Le parquet n’avait-il pas requis un non lieu ?
Oui. Cela montre l’urgence qu’il y a à supprimer le juge d’instruction. Si cette réforme avait été réalisée, le dossier serait déjà au pilon. C’est ce qu’on appelle une justice moderne et entrée dans le 21e siècle.
Mais du coup, le parquet ne va-t-il pas refuser de soutenir l’accusation à l’audience et requérir la relaxe ?
Ça reste à voir. Dans l’affaire Clearstream, le parquet a montré qu’il savait effectuer des virages au frein à main dans ses opinions : le non lieu requis pour Dominique de Villepin s’est mué en réquisitions aussi sévères que créatives, puisqu’on imputait au prévenu une complicité passive qui a dû plonger bien des étudiants en droit dans des abîmes de perplexité.
Et est-ce que cela a encore un sens de poursuivre un homme âgé aussi longtemps après ?
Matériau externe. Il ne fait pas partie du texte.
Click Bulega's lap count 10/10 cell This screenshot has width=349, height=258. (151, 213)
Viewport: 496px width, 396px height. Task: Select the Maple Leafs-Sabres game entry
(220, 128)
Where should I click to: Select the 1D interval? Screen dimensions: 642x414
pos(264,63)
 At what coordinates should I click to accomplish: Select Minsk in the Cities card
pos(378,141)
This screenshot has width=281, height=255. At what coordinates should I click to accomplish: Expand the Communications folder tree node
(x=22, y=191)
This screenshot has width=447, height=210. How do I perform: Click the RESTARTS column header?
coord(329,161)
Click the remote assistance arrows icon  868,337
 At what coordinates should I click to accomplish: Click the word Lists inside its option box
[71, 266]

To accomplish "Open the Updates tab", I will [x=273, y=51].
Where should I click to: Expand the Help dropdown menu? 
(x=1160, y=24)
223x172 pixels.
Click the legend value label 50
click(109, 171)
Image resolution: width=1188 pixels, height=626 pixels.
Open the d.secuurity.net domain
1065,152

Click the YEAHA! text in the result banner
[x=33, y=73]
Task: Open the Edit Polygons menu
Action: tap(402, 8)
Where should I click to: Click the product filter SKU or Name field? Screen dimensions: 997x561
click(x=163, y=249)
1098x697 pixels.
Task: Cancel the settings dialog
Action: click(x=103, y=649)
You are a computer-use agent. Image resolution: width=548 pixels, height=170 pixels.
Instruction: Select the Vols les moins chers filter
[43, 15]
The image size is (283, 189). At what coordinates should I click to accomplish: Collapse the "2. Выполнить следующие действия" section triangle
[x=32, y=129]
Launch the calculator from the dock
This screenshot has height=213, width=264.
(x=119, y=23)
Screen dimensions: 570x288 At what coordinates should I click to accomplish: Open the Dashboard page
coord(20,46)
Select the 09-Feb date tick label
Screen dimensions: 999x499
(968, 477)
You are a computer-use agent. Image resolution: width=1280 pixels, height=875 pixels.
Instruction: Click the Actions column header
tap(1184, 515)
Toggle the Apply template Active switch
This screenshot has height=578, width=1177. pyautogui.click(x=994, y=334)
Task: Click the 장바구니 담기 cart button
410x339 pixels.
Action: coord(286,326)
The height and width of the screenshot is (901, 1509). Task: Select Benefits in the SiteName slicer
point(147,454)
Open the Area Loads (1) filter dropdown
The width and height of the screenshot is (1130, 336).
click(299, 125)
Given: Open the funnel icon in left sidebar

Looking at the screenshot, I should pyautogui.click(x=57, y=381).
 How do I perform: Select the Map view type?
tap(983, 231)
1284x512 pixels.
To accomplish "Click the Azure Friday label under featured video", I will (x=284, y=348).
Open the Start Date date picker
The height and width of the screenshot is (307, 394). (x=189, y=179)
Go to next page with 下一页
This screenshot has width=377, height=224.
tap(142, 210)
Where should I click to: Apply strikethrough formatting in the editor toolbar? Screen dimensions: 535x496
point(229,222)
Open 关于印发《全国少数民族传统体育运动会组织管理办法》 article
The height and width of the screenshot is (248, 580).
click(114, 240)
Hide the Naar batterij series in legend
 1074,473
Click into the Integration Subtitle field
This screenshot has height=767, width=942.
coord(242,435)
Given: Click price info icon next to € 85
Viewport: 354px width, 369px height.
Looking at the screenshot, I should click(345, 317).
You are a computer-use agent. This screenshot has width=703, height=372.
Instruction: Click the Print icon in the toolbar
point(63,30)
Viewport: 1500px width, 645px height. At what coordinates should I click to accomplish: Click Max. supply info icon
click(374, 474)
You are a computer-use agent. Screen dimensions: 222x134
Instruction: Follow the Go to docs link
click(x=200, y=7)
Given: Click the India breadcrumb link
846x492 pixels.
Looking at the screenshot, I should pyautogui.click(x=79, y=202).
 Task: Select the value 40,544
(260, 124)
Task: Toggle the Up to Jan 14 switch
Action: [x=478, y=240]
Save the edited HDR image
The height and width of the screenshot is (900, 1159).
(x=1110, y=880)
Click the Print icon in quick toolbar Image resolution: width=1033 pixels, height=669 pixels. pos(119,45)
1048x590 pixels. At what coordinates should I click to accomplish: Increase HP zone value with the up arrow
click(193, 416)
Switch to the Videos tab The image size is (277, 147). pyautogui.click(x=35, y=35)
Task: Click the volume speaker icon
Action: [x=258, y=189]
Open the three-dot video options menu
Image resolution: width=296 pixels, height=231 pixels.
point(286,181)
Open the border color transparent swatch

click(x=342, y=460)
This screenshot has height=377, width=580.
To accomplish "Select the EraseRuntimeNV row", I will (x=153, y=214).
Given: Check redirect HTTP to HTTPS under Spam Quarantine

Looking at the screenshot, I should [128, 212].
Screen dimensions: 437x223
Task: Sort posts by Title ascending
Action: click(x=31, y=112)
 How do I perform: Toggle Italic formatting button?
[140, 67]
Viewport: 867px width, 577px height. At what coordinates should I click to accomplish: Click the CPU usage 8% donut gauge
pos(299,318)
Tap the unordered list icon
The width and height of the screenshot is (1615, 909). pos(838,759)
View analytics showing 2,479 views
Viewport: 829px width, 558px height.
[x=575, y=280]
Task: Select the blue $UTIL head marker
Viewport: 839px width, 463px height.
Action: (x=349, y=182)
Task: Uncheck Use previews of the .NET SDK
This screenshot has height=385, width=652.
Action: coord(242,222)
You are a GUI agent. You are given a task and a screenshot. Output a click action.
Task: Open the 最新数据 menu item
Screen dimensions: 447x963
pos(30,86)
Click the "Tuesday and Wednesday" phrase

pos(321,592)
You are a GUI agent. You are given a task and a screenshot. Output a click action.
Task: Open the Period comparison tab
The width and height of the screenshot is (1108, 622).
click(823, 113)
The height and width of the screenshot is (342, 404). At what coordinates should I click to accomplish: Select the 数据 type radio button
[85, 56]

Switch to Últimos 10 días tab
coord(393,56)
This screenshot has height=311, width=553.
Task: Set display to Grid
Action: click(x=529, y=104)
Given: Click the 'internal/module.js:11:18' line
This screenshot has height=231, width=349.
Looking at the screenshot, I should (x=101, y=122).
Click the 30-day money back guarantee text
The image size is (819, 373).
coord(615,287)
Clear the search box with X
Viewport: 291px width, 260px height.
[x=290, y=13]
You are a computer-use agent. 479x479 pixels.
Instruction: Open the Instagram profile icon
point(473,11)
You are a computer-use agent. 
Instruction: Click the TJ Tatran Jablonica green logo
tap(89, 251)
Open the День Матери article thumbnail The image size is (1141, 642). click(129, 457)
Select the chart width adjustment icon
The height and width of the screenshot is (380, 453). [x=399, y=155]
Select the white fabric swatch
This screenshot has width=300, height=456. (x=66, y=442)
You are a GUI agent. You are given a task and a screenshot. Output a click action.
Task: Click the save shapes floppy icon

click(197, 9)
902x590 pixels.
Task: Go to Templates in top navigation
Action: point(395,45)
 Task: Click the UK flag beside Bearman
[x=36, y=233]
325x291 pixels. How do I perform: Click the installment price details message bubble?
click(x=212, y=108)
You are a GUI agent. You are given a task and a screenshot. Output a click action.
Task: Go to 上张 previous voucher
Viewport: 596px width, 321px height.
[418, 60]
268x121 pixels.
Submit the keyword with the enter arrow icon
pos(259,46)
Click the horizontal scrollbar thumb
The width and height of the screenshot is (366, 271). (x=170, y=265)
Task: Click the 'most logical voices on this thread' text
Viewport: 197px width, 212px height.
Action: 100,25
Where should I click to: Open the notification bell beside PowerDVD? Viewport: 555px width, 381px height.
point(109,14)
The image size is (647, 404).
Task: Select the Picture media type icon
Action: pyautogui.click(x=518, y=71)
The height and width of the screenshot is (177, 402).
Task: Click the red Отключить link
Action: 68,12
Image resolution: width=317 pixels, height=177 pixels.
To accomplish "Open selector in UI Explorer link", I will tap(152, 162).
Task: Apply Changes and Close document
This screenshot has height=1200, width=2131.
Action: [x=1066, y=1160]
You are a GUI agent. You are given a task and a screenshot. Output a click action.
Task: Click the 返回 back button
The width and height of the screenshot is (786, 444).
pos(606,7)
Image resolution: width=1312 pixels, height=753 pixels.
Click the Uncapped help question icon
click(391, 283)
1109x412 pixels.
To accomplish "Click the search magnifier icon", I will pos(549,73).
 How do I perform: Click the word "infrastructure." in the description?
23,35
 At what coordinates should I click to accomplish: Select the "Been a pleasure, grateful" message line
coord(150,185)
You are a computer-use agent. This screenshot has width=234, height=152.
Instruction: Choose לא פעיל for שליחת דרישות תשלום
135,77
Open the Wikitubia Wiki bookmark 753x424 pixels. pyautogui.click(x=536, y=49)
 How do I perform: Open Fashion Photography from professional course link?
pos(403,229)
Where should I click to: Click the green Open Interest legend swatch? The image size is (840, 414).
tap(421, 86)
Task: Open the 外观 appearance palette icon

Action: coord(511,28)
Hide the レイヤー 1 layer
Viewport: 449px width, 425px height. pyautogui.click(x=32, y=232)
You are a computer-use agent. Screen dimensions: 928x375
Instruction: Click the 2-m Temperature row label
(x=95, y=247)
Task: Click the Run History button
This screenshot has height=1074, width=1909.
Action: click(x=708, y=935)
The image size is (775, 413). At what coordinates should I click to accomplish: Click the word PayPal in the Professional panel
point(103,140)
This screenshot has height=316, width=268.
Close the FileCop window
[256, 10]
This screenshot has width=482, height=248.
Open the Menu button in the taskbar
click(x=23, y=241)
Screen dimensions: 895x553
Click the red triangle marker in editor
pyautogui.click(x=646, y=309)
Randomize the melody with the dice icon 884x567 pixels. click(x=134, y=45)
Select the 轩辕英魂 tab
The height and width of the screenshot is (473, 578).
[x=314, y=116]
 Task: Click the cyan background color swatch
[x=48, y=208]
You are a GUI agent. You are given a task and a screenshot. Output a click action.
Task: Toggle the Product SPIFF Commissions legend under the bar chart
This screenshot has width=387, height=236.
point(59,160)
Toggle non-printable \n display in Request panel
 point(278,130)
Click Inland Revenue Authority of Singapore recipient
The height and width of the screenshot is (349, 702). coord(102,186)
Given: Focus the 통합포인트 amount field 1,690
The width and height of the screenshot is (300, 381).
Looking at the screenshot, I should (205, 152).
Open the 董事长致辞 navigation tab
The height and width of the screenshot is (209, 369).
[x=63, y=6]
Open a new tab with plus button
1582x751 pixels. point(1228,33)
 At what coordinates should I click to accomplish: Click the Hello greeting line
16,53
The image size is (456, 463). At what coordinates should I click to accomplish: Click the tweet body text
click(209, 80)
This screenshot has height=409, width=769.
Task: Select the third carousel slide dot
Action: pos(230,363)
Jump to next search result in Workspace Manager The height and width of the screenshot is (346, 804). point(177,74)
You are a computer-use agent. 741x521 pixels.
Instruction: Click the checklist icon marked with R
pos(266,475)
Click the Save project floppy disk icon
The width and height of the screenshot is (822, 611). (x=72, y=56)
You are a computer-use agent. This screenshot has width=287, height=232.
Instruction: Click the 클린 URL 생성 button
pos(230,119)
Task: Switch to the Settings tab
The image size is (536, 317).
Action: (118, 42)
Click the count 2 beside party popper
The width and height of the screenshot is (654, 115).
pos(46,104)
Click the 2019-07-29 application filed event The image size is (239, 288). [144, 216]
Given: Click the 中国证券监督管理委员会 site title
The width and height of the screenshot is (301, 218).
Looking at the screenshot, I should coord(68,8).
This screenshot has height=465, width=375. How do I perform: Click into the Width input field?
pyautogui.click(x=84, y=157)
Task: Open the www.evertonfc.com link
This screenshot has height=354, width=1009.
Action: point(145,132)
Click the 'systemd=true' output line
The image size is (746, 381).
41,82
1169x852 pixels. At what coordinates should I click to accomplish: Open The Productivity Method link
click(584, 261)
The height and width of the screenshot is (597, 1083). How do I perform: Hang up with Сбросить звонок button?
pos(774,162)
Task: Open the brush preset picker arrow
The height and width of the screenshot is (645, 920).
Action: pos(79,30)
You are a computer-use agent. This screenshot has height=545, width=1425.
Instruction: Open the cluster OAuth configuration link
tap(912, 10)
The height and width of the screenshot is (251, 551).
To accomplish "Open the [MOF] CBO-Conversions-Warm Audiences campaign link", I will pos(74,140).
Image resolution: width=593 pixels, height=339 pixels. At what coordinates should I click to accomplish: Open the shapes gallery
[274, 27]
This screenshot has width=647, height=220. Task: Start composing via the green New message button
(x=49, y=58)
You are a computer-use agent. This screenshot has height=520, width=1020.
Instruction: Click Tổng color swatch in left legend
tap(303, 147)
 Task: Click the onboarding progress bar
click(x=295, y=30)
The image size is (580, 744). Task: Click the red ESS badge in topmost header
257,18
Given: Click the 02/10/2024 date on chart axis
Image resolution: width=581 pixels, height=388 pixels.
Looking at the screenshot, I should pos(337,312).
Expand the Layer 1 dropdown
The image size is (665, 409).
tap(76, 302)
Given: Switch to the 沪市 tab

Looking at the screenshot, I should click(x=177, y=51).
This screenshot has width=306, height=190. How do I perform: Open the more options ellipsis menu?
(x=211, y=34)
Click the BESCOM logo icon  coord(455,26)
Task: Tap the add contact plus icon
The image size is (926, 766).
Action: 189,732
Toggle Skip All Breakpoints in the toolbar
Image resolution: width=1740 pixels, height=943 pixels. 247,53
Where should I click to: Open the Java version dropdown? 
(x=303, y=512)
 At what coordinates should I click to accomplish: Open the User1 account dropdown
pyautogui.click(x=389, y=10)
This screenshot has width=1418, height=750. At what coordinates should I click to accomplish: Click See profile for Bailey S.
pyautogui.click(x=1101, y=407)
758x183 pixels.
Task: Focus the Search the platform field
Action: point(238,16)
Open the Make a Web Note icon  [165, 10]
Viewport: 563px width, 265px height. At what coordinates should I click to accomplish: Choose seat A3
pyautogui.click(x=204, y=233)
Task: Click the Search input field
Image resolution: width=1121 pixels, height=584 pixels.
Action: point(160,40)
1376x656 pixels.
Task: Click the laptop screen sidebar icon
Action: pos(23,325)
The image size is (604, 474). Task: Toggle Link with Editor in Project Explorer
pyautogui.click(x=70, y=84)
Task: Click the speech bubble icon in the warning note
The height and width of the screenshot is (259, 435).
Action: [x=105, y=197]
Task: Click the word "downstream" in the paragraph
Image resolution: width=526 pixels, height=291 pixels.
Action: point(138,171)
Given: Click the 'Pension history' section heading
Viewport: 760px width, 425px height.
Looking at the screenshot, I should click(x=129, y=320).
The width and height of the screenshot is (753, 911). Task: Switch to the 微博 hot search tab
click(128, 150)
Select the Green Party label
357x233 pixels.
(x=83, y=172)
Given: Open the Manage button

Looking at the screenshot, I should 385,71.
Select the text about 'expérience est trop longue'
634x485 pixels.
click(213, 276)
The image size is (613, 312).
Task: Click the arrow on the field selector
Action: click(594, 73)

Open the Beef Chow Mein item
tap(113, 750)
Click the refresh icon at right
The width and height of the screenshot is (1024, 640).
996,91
La question n’est pas juridique mais morale. Je vais donc ici donner mon opinion. Qui est oui, sans hésiter. Le président de la République n’est qu’un citoyen ordinaire à qui est confié par ses concitoyens une charge extraordinaire, à titre temporaire. Une fois cette charge terminée, il redevient un citoyen ordinaire, et la parenthèse qui justifiait une protection extra-ordinaire est refermée. Cette charge comme cette protection sont conçues non pour son intérêt personnel mais pour le bien de la fonction. Il ne doit donc pas pouvoir en profiter pour ne pas avoir à rendre de comptes sur ses éventuelles turpitudes.
J’ajoute qu’il est sain que l’illusion de l’impunité, qui est extrêmement criminogène, se dissipe aux yeux de quiconque exerce une charge publique. Un peu plus de vertu ne fait jamais de mal en république disait l’oncle Charles-Louis, qui avait oublié d’être sot.
D’autant que le prévenu ne risque pas de connaître la paille humide des cachots que lui promettaient des troubadours dans un excès d’enthousiasme. Au pire risque-t-il une tache sur la statue du commandeur qu’il était en train de sculpter à sa propre gloire.
Et pour des hommes qui ont embrassé une carrière nécessitant d’être un peu narcissique, c’est peut-être un châtiment bien pire.